Map How the Agent Population Changes Over Time

And fifth, allow the agent population itself to change. Bull markets attract new entrants. Bear markets remove them. The composition of the market in 2007 was different from the composition in 2009, which was different from 2021.

A static agent population captures dynamics within a narrow point in time. A model that allows agents to enter and exit, become bigger and smaller, evolve mandates, etc., is a step in the right direction.

What ABM Tells the Trader

Before taking a view on a market, ask:

• Who has been the dominant buyer?
• What is their motivation?
• What conditions would change their behavior?
• Who is on the other side, and at what point do they step up?
• When the conditions change, what does the order book look like?

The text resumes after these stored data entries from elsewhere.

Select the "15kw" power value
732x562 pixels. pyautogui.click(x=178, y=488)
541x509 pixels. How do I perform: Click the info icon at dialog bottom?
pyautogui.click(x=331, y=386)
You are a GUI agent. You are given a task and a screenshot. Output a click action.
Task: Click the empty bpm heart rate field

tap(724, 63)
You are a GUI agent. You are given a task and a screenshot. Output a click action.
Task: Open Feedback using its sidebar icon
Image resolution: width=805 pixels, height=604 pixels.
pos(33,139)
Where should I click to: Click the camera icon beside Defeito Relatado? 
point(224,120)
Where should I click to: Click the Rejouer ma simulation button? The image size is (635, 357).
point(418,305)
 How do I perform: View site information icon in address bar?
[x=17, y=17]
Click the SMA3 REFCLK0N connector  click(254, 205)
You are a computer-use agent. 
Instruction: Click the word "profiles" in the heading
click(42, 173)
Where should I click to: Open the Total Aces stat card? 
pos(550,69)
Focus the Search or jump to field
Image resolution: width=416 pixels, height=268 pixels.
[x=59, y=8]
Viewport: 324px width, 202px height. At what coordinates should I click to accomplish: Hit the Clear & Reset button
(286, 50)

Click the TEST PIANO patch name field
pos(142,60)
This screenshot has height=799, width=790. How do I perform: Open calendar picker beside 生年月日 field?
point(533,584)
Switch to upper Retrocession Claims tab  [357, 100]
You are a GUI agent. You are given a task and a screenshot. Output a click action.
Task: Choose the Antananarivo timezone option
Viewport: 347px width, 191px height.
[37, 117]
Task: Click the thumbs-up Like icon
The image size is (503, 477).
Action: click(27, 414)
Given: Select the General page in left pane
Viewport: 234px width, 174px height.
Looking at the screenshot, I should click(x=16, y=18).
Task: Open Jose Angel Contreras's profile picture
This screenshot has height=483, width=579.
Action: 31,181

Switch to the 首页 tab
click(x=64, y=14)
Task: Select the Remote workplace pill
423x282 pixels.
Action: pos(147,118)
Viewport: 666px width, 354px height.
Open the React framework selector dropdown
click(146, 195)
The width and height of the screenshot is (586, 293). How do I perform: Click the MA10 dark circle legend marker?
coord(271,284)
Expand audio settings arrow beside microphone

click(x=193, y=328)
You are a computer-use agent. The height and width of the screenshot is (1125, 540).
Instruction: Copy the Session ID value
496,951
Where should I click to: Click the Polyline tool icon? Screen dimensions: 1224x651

Markets that look stable on the surface can be unstable in their agent composition. A bond market held by leveraged carry traders looks the same as a bond market held by long-term reserve managers, until something forces the leveraged traders to delever. Then they look very different. The price discontinuity that follows isn’t random. It is the predictable consequence of an agent-composition shift that any ABM-aware analyst could have flagged.

Said differently: the right question is rarely “is this asset cheap?” The right question is “who owns it, why do they own it, and what would make them stop owning it?”

That’s the main value of the framework.

Conclusion

Equilibrium models are useful for thinking about long-run averages. Unfortunately, they are nearly useless for understanding what happens between now and the long run, which is where market participants actually have to operate.

ABM fills that gap. It treats the market as what it actually is: a set of motivated, heterogeneous, constrained participants whose interactions produce the prices we observe.

It refuses the convenient fiction that “the market” is a single thing with a single view. It demands specificity.

That specificity is hard. It requires data, computation, and judgment.

But the alternative is to keep using models that smooth over the very features of markets that drive returns, and to be repeatedly surprised by outcomes that any practitioner who actually knew the participants could have anticipated.

Consider every market you trade in “agent” terms. Who is buying. Who is selling. Why. How big. What changes their mind. Then, if you’re interested, build the model.